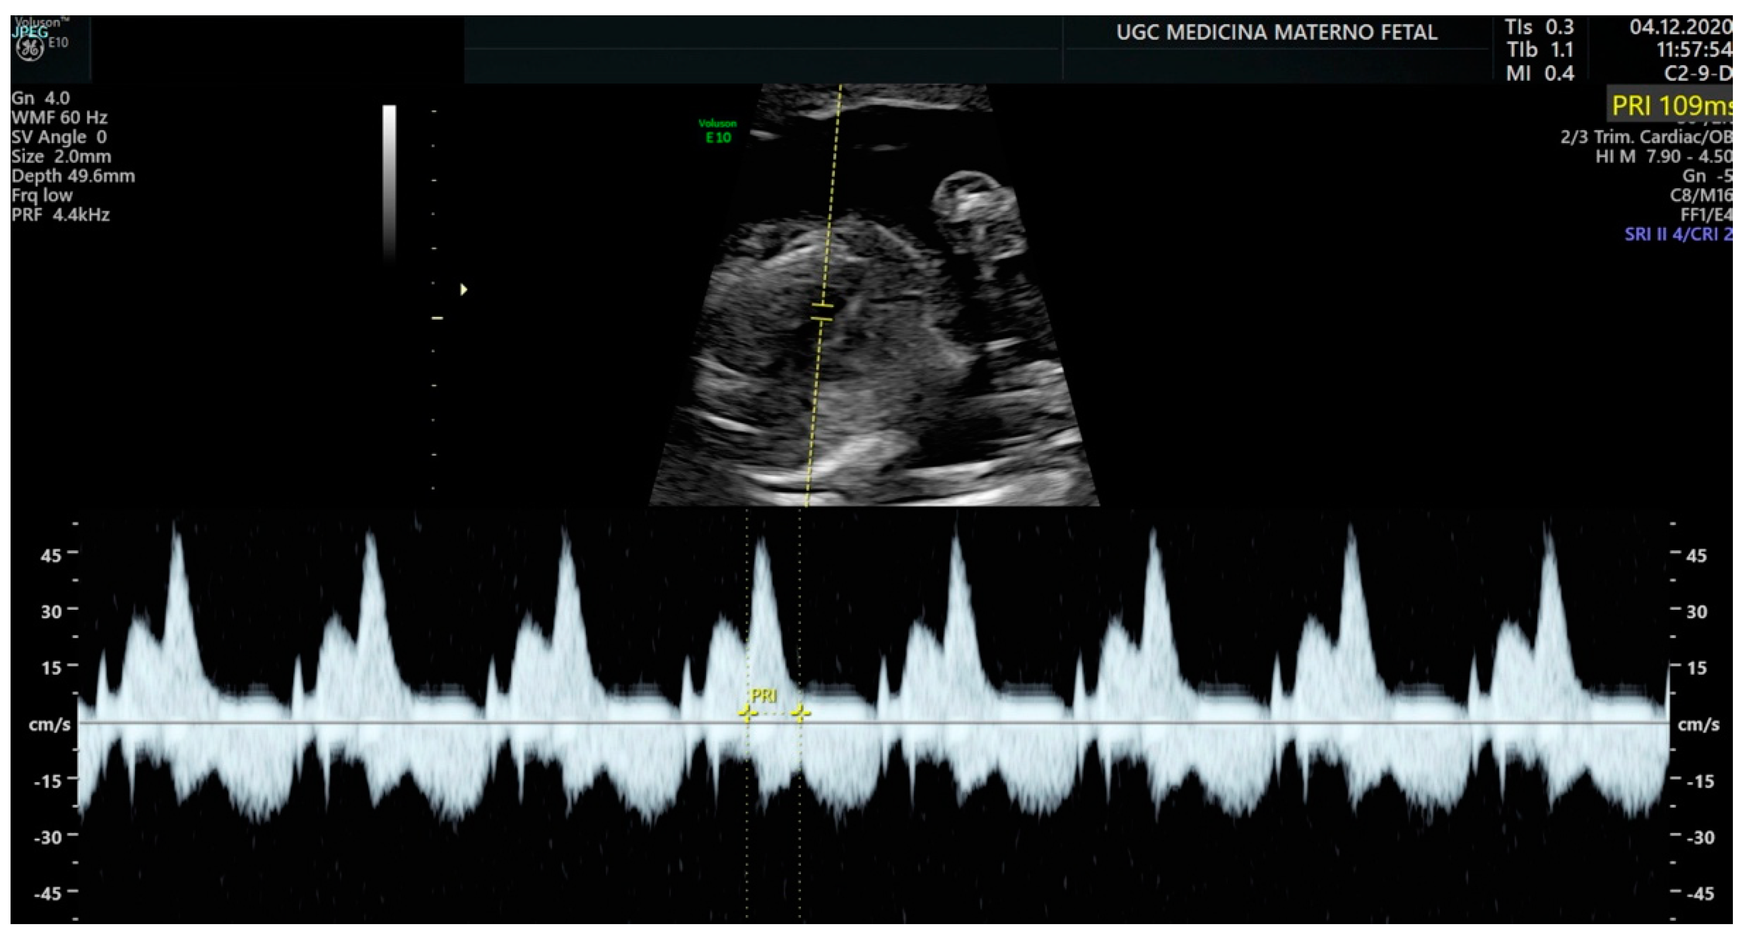
Task: Click the grayscale gradient bar
Action: (390, 183)
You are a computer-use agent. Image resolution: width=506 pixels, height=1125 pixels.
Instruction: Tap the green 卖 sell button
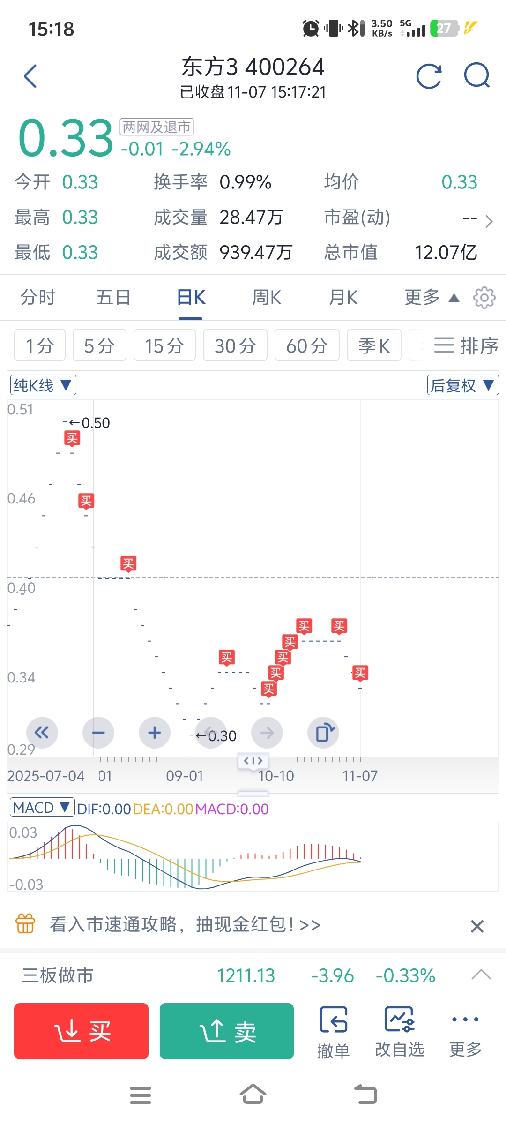(x=227, y=1031)
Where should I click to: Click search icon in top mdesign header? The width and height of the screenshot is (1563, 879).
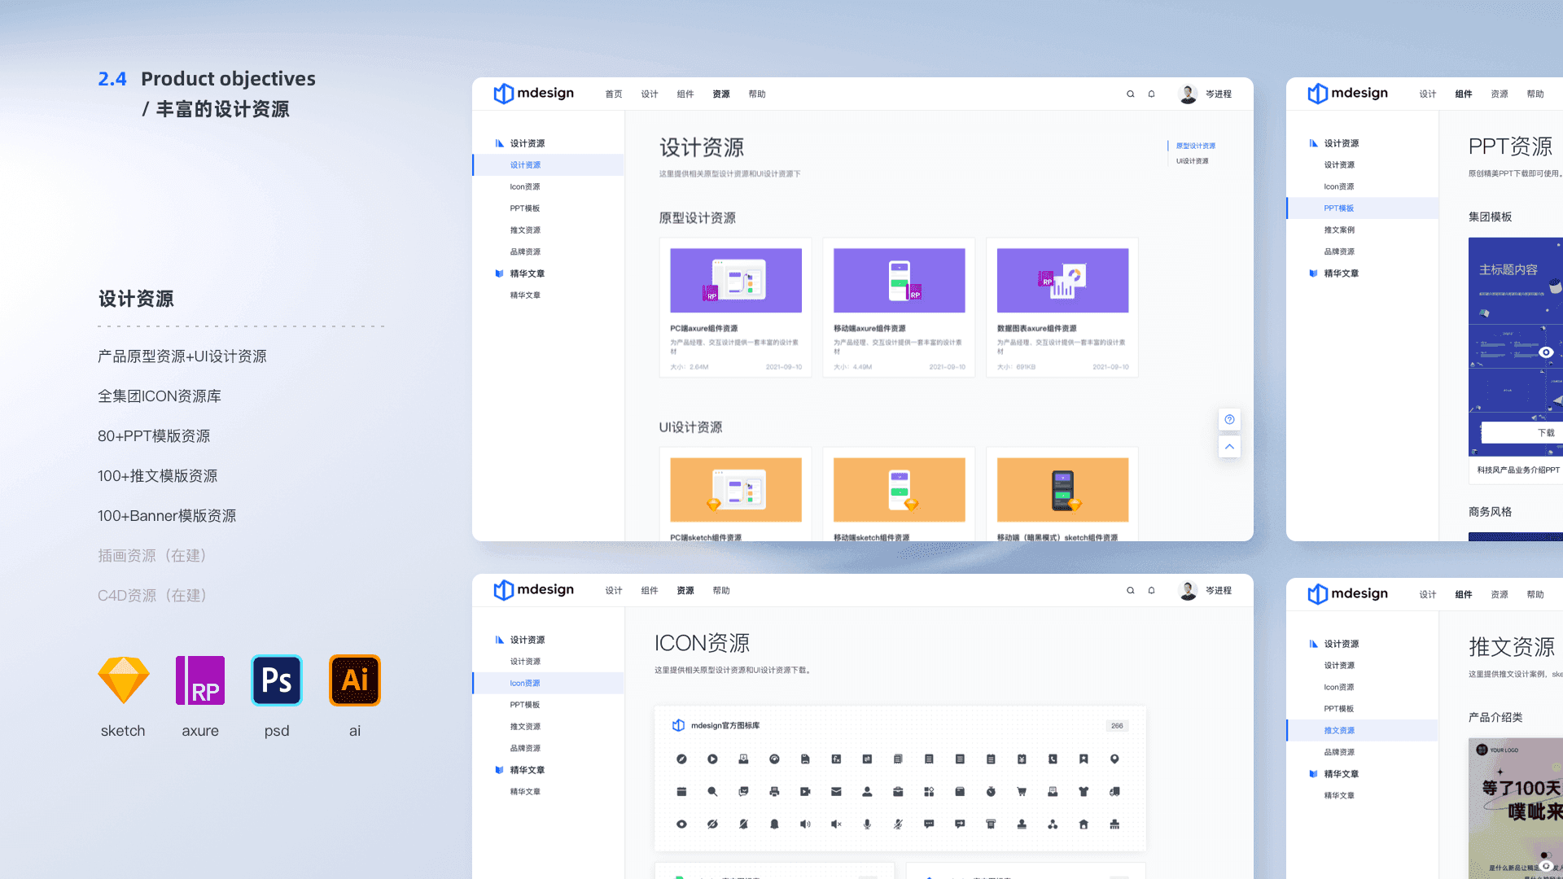click(1130, 94)
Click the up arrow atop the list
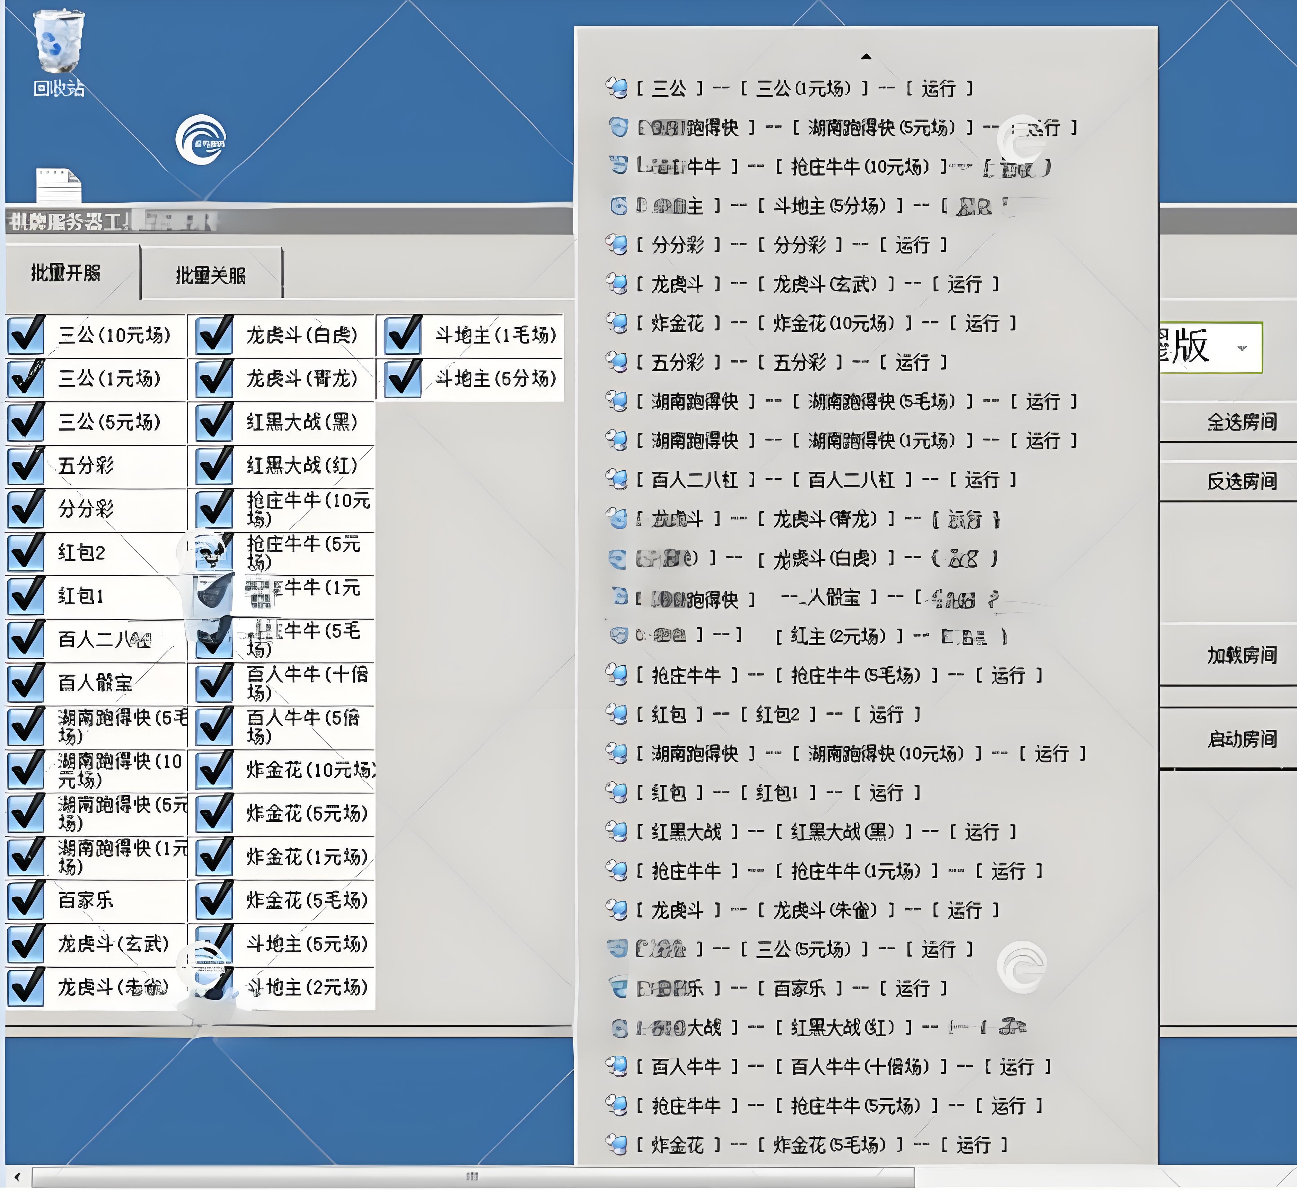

■ ■ ■ ■ ■

#### Aim of the task:
Switch "Tap" to "Press" in the records above and write them out again with nothing else changed. Leave the pictures out.

#### Written response:
Task: Click the grayscale gradient bar
Action: (390, 183)
You are a computer-use agent. Image resolution: width=506 pixels, height=1125 pixels.
Instruction: Press the green 卖 sell button
(x=227, y=1031)
Where should I click to: Click search icon in top mdesign header? The width and height of the screenshot is (1563, 879).
click(1130, 94)
Click the up arrow atop the list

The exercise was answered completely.